→ Jobs
#1 In the fishing forum thread, how many fish did goose commander keep after the trip with the son-in-law?
#2 Copy the section of the fishing forum thread between "Can you get" and "at normal lever.", inclusive.

Yes that little parking lot by the cove speaks a thousand words of where to fish at deer creek for crappie when the water is on the rise in the spring. I fished main lake beside that cove and did pretty good.


----------



## goose commander (May 11, 2010)

Took the son-n-law out yesterday. The fish are hitting very well right now. We boated over 60 in a few hours. Kept 25 for a few meals and C&R the rest. You know it's on when your throwing back 11"ers. Best fish was 131/2". Pulled a few out the brush with long rods but the majority were 1/6 road runners in open water. White or a combo of chartreuse/white. Best bepth pattern I found was 3-5fow. Water surface temp at 60 degrees clarity 8-12" stay safe good luck


----------



## crappie55 (Mar 8, 2013)

Im headind down there tonite hopfully the bite is still on


----------



## Slogdog (May 15, 2008)

Can you get on the water with a boat now? Last time I was up it was WAY down.


----------



## deerfarmer (Apr 21, 2012)

Yes both ramps are open and the water is almost at normal lever.


----------



## StumpHawg (May 17, 2011)

Place looks like Pink Floyd is playing a free concert and beer sold out


----------



## mudkings (May 11, 2010)

Yep. I need to get over there....

posted using Outdoor Hub Campfire


----------



## BBO Ohio (May 7, 2012)

→ Data listing
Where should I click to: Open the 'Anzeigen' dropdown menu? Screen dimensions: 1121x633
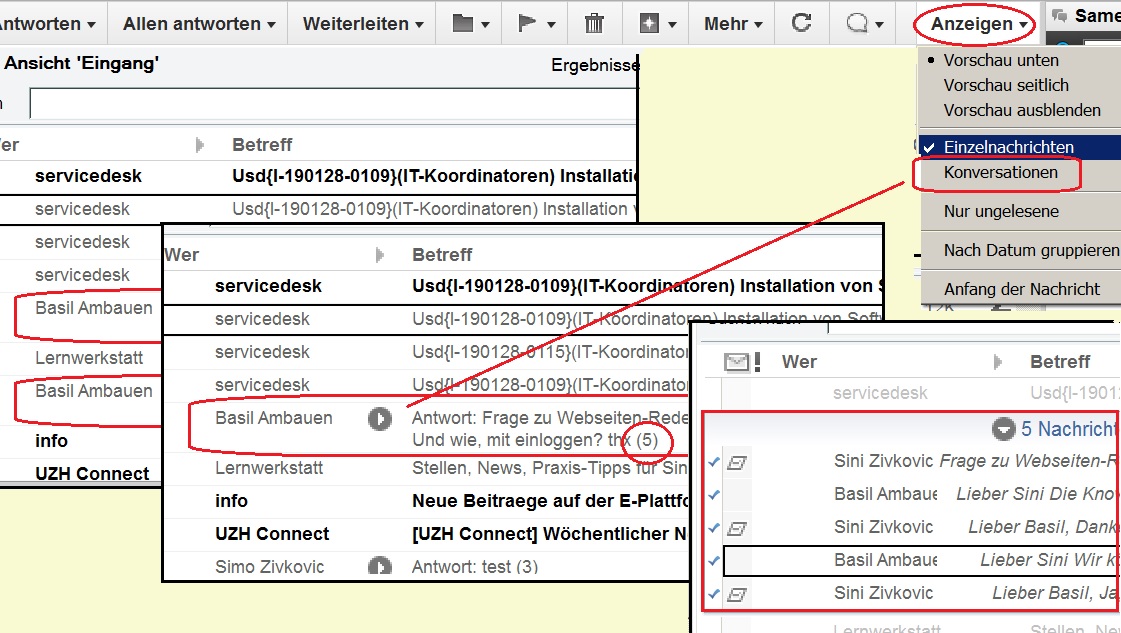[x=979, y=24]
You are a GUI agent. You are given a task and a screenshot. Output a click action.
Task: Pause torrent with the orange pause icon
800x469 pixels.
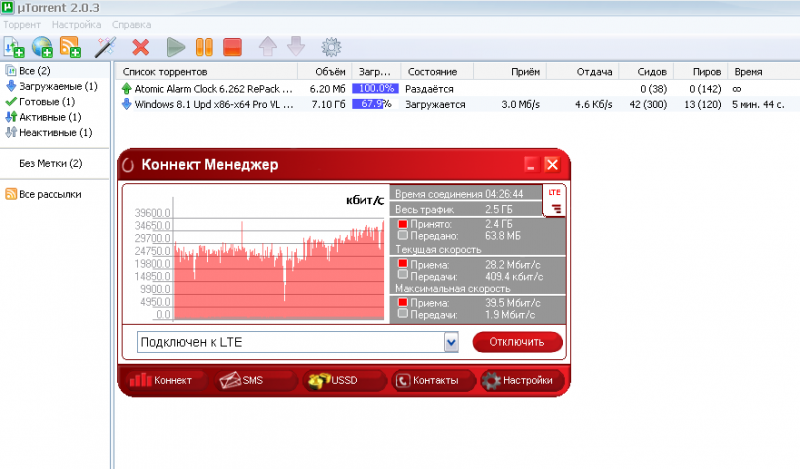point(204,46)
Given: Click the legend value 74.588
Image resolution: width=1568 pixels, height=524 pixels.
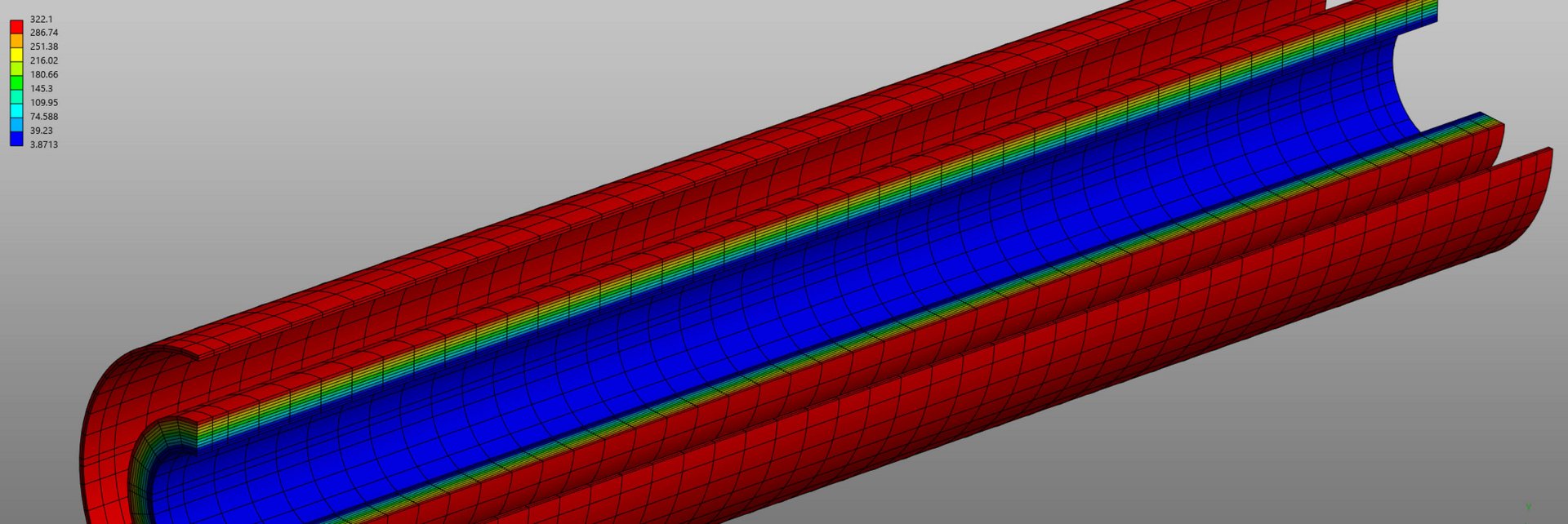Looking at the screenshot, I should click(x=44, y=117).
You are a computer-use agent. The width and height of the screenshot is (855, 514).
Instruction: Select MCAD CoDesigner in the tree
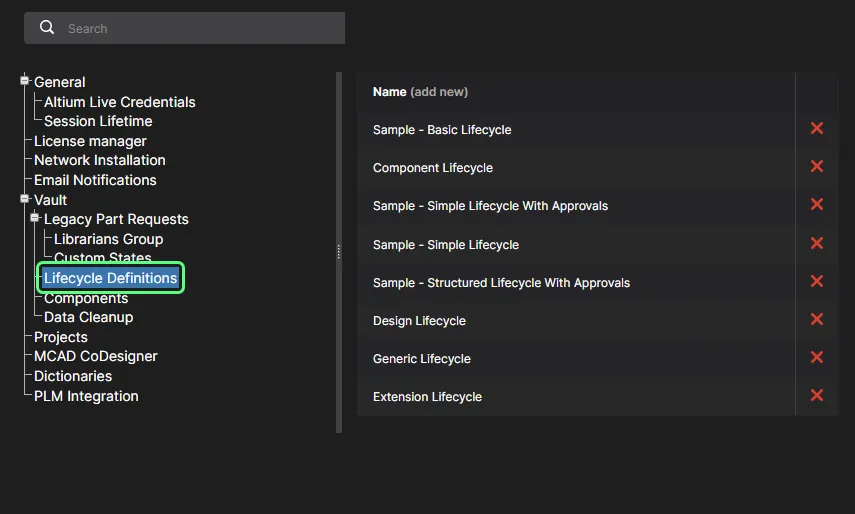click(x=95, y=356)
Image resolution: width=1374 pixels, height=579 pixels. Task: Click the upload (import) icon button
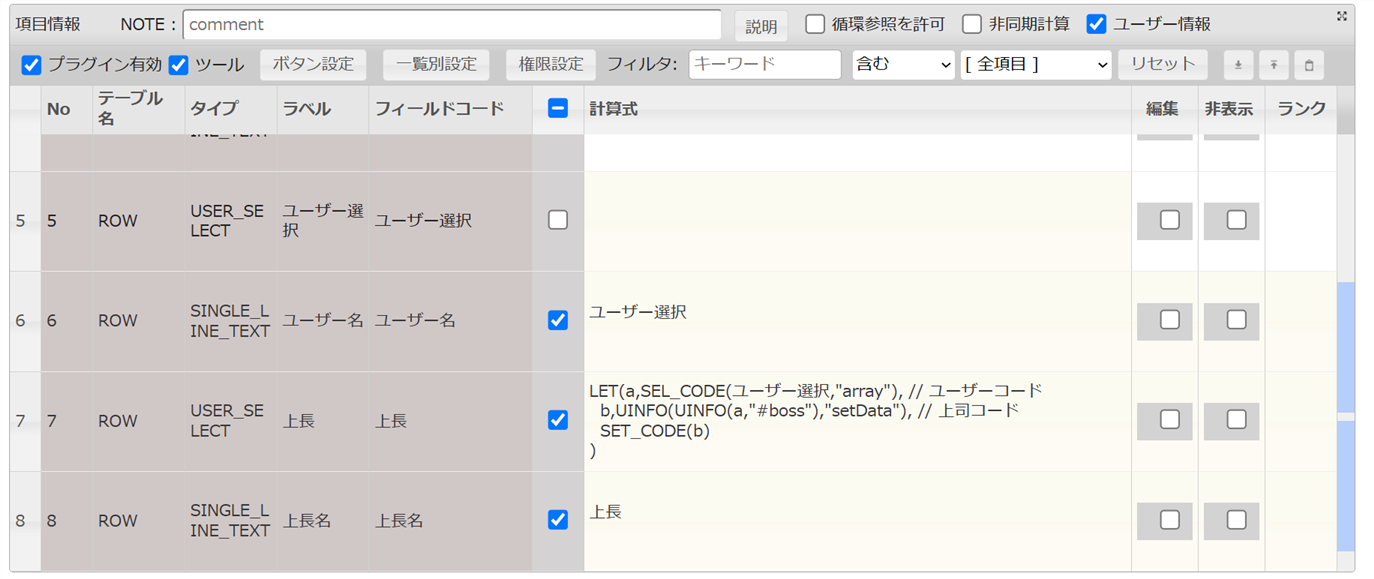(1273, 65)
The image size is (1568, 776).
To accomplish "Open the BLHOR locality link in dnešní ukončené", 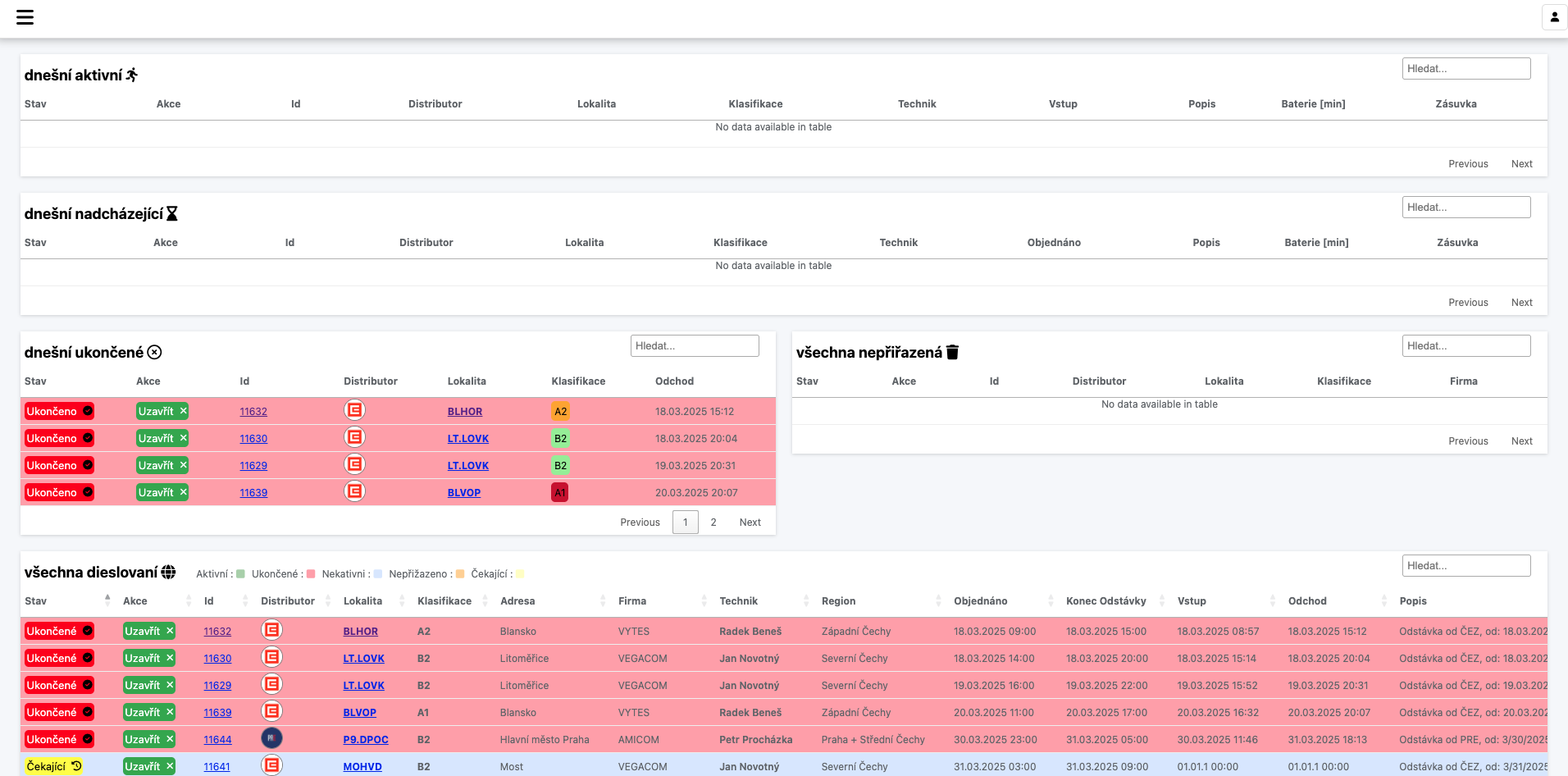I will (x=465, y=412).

→ Solutions to each task
#1 25

#2
Can you get on the water with a boat now? Last time I was up it was WAY down.


----------



## deerfarmer (Apr 21, 2012)

Yes both ramps are open and the water is almost at normal lever.